CI <- sort(difference)[c(.025*deals, .975*deals)]
differencemeasured <- median(datasetA)-median(datasetB)

#generate the p-value thresholds
HP <- sum(difference > abs(differencemeasured))
LP <- sum(difference < -abs(differencemeasured))

#calculate the pvalue
pvalue = (HP+LP)/deals

hist(difference, xlim=c(-6,6),
     main="Figure 4: Histogram of Resampled Median Differences",
     xlab = "Difference")
abline(v = differencemeasured,
       col = "red",
       lwd = 2)
# confidence plots?
abline(v = CI[1],
       col = "red",
       lwd = 1,
       lty = 2)
abline(v = CI[2],
       col = "red",
       lwd = 1,
       lty = 2)
legend("topright", legend = c("Effect Size", "95%CIs"), col = "Red", lty = c(1,2), lwd = c(2,1))

Figure 4 displays the histogram of the resampled differences of medians of male and female fish lengths from the “big box” comparison test. The heavy red line indicates the effect size (-4), and the dashed lines indicate the confidence interval(-0.85,1.1).

Based on the assumption that these two samples come from different populations, a “two box” comparison seems to be most appropriate.

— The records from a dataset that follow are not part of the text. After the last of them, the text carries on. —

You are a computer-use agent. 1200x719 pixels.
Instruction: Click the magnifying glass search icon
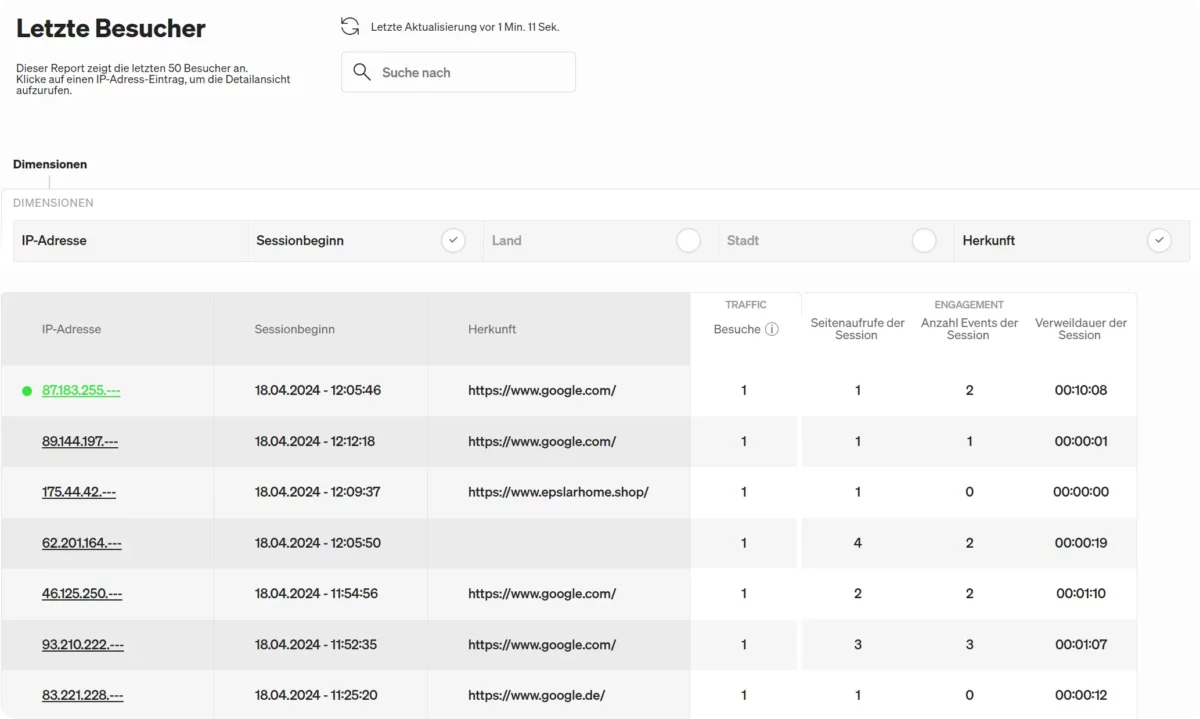point(362,73)
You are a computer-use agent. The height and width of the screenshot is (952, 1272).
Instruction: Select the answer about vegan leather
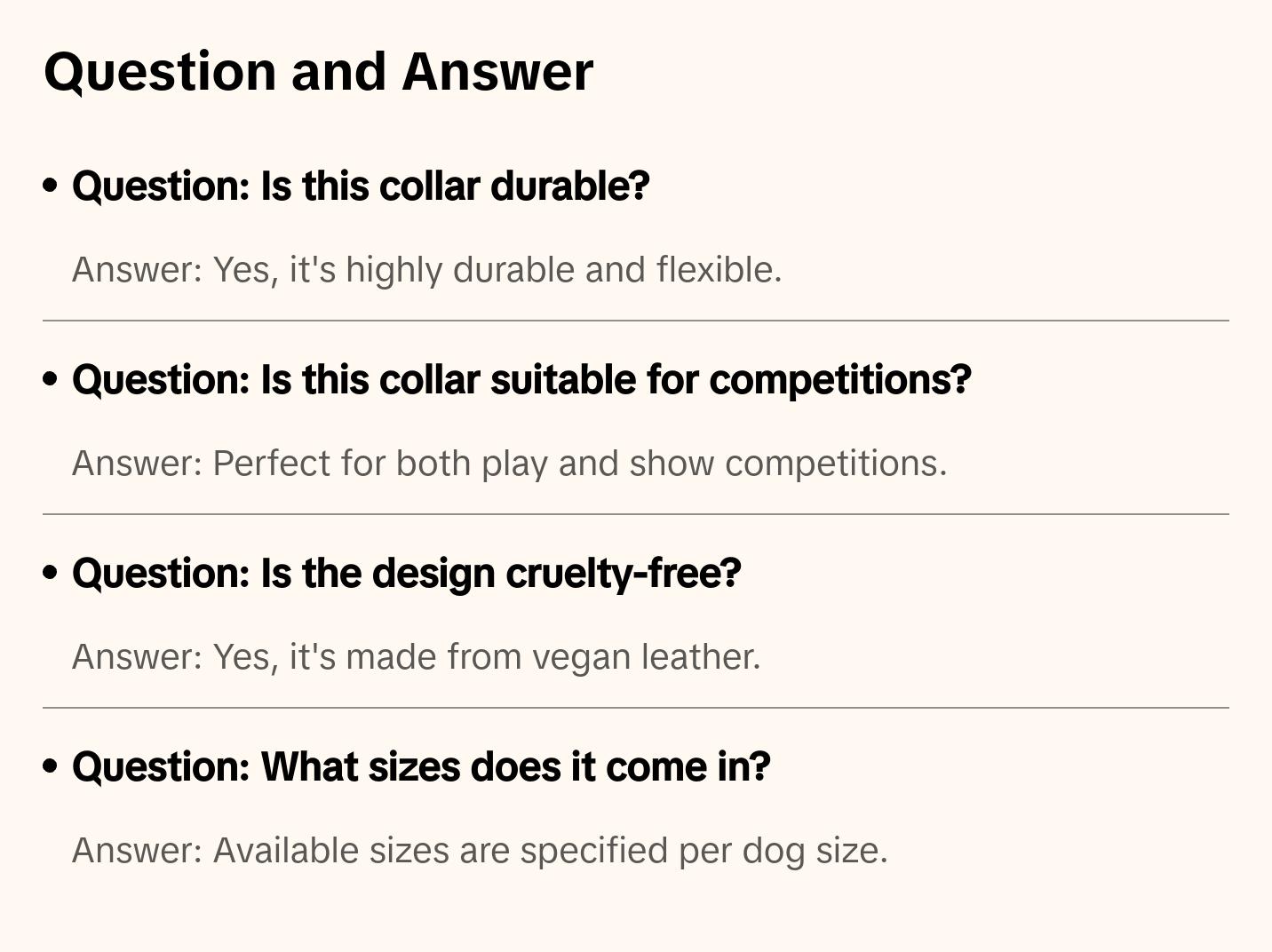[x=416, y=657]
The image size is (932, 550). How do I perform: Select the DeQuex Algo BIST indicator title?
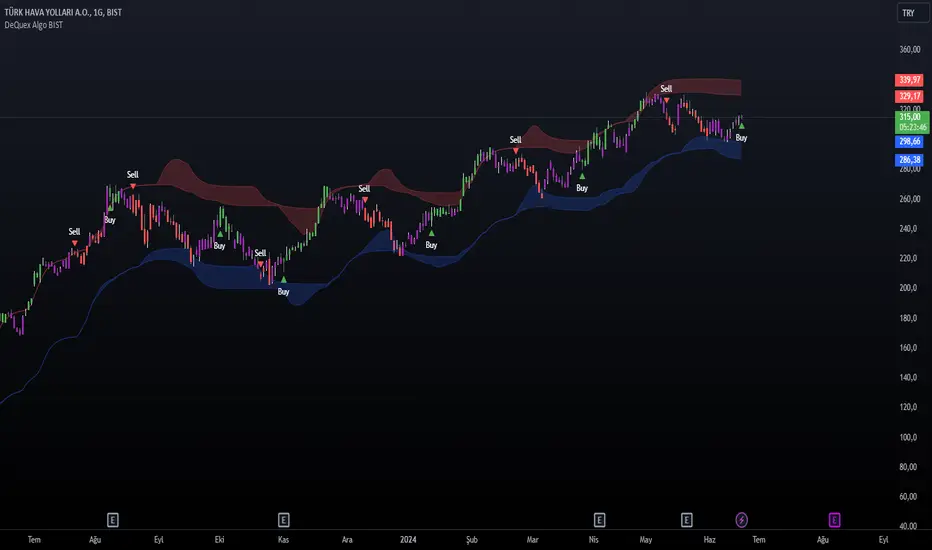(33, 25)
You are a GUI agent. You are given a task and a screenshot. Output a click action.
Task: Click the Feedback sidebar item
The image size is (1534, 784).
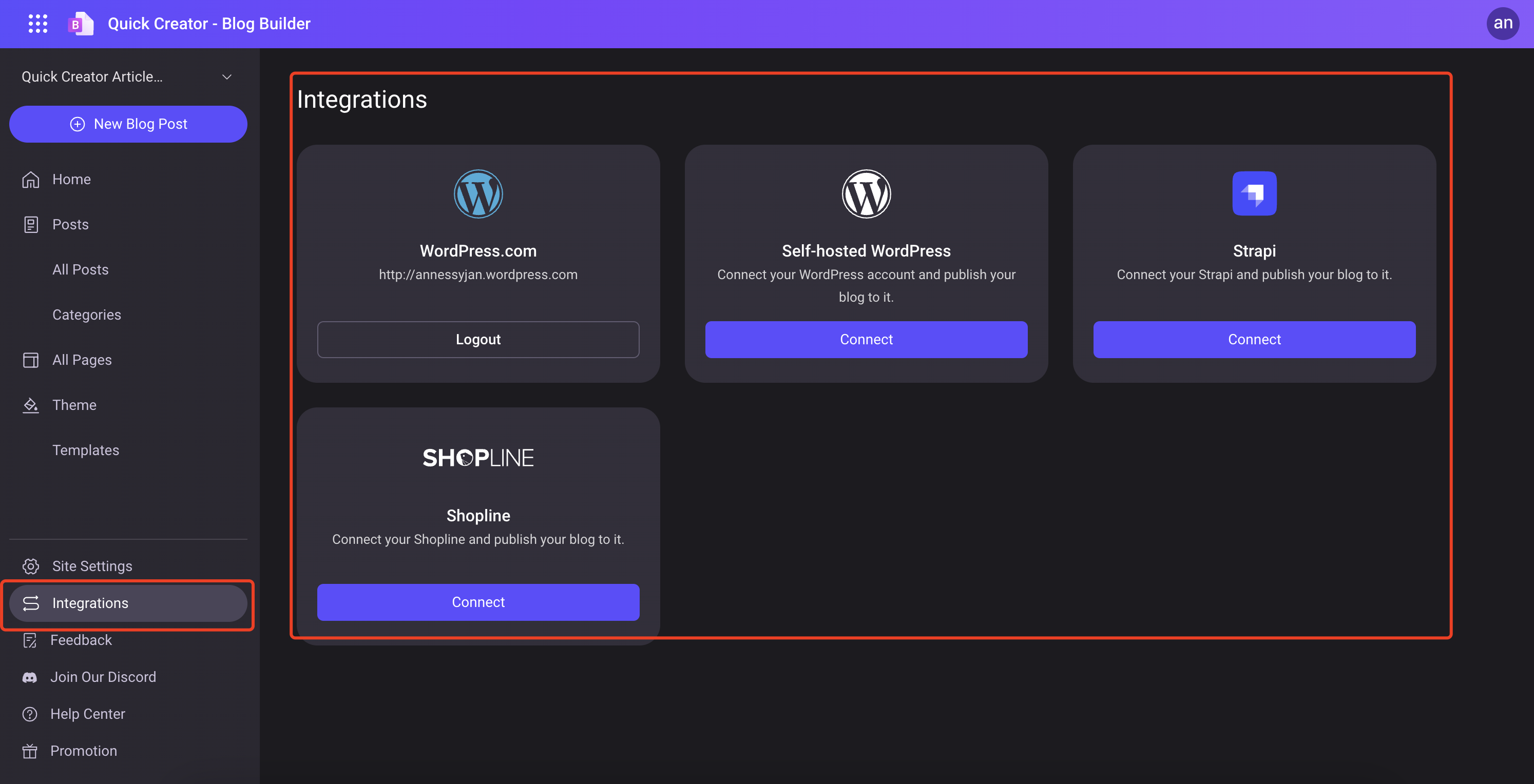point(81,640)
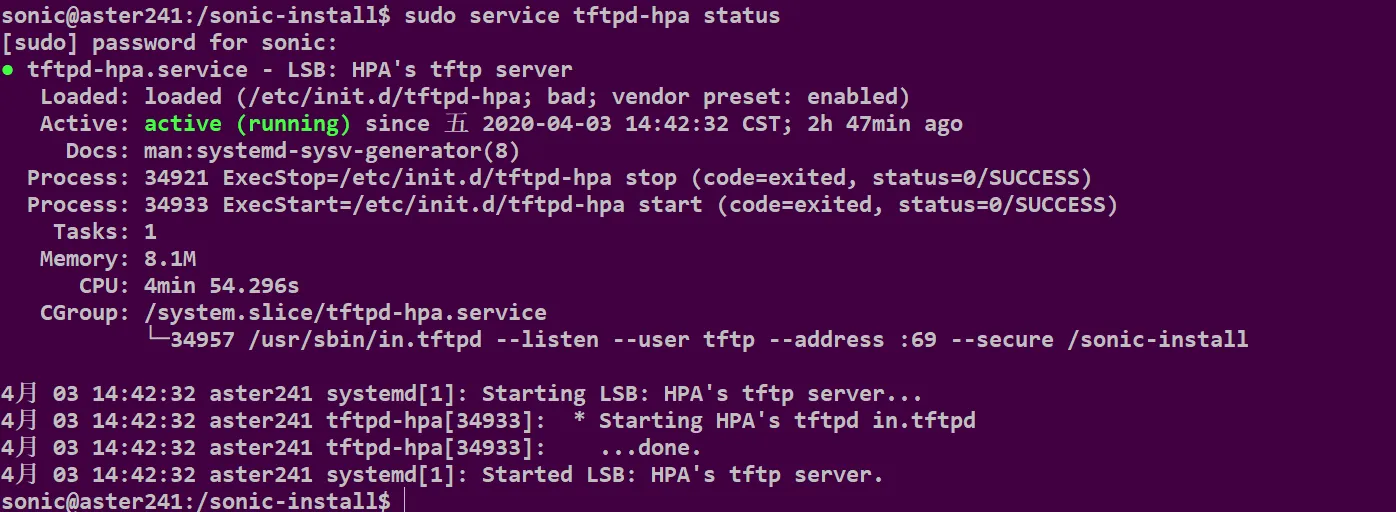Image resolution: width=1396 pixels, height=512 pixels.
Task: Click the ExecStop process ID 34921
Action: pyautogui.click(x=177, y=178)
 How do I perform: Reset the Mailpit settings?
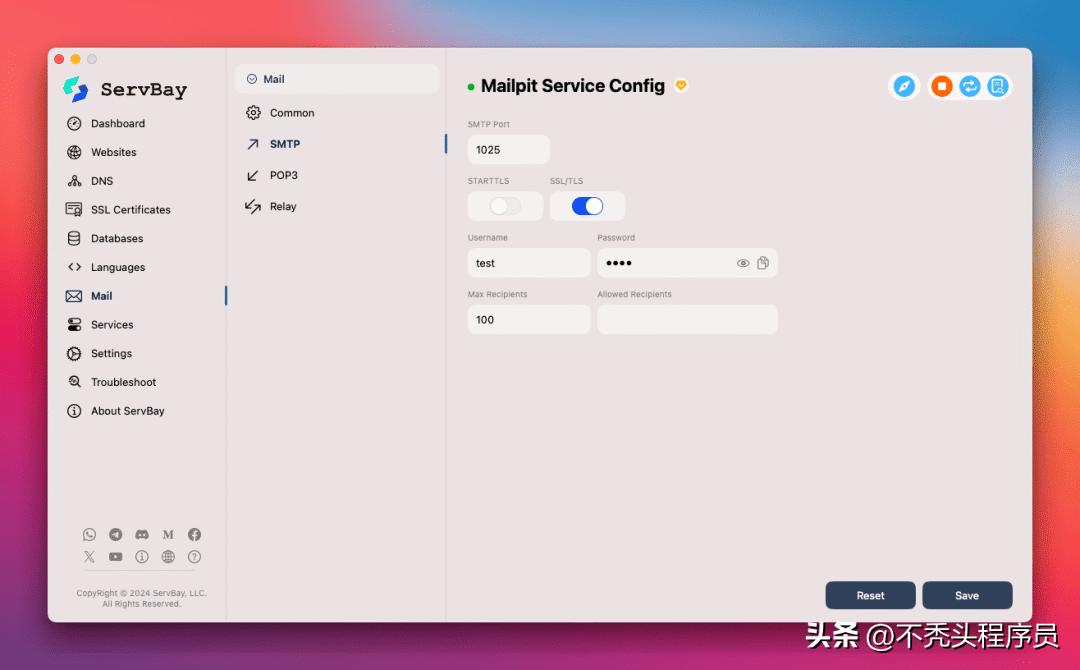(x=870, y=595)
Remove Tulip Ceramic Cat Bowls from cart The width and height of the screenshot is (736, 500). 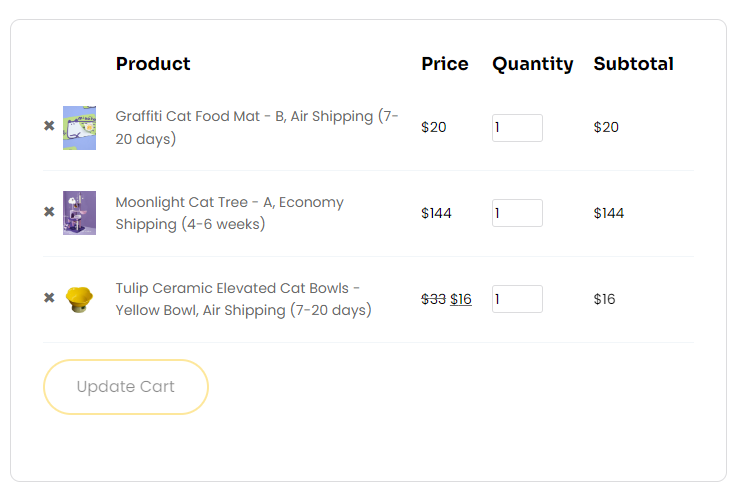click(x=49, y=298)
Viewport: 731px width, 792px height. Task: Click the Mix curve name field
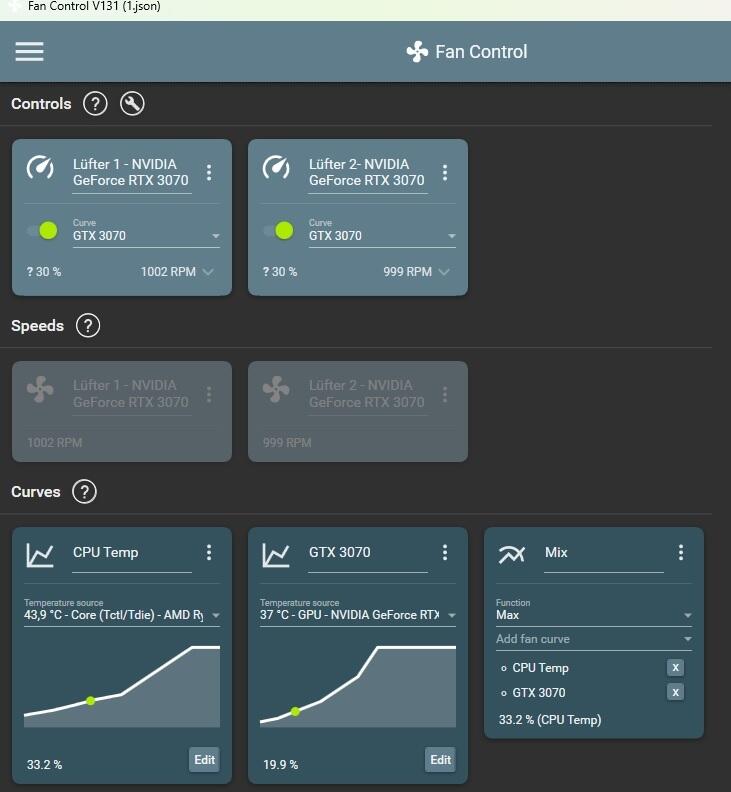(x=603, y=553)
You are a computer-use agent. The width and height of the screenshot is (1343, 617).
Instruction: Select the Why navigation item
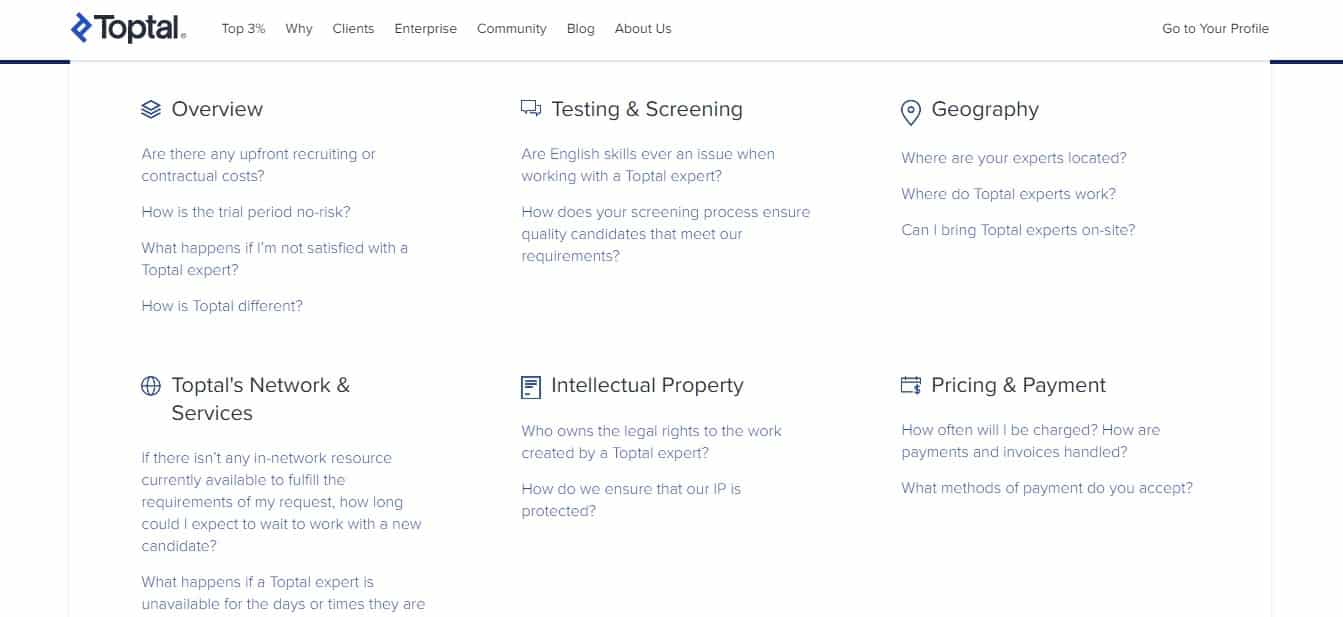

According to the bootstrap histogram in Figure 4, the effect size of this comparison was -4 (-0.85,1.1). The p-value of this data is 0. The null hypothesis is there is no difference in median fish length between areas where there are MPAs, and areas where there are not. Given that the effect size is completely outside of the confidence interval, and the very small p-value, you are able to reject the null hypothesis. Therefore, it appears that the localization of MPAs to a location can affect the median length of the fish that are measured at said location.